Так, немного вяло, но по большей части полноводно, протекала наша жизнь. Создание и взращение утопии – занятие не очень увлекательное, вопреки мнениям, высказываемым в книгах. Тем более когда ты подозреваешь, что этим руководит некто свыше… в буквальном смысле слова.
Сумеречники исправно приводили планету в порядок, изобретали новые моющие и чистящие средства, воспитывали детей и обучали взрослых. Казалось, мы близки к тому, чтобы стать единым разумом…
А потом все наши свершения оказались на грани очевидного краха.
Нет, вначале начали происходить некие по внешнему виду несообразности.
Обычных высоких деревьев всегда было много меньше, чем Высших, и далеко не все они были заселены. Разумеется, кое-кто из людей, желающих не продлить существование на столько веков, на сколько удастся, но всего лишь заняться напоследок философскими размышлениями, в своё время выбирал деревья не такие осанистые, зато с богатой историей и мифологией. А потом легко уходил из них «наверх». Примеру людей в последнее время следовали и Сумеречники, но для них это означало покончить с земной суетой и отдаться прекрасному. Именно поселившиеся в древесных великанах люди и сумры олицетворяли Всеобщее Единение.
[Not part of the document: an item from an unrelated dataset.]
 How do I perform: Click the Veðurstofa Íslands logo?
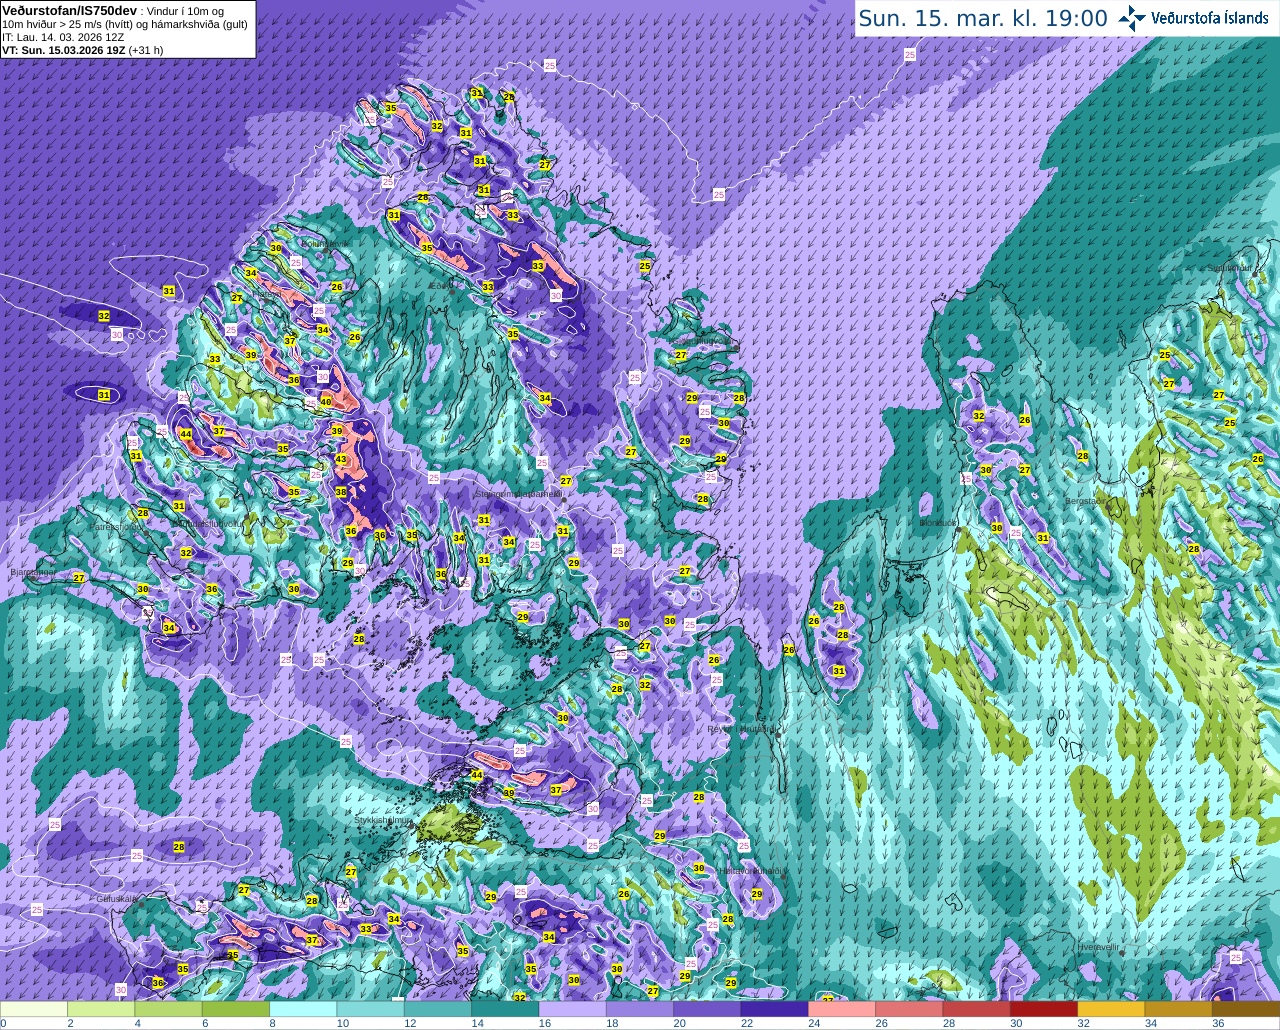(1193, 18)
И вот Высшие приказали нам срубить «пустые» стволы на внешнем побережье, ошкурить и сплавить по рекам и ручьям на воду, где соединить в своеобразные катамараны или ковчеги. Причем сделали это откровенно: без воздействия на подсознание, что, возможно бы, и сошло. Мы пришли в благоговейный ужас, однако подчинились – Деревья ничего не предпринимали зря. Тем более до этого они разрешили нам от них выпить – что означало полную раскрытость и искренность во всём… кроме первопричины самого кощунства.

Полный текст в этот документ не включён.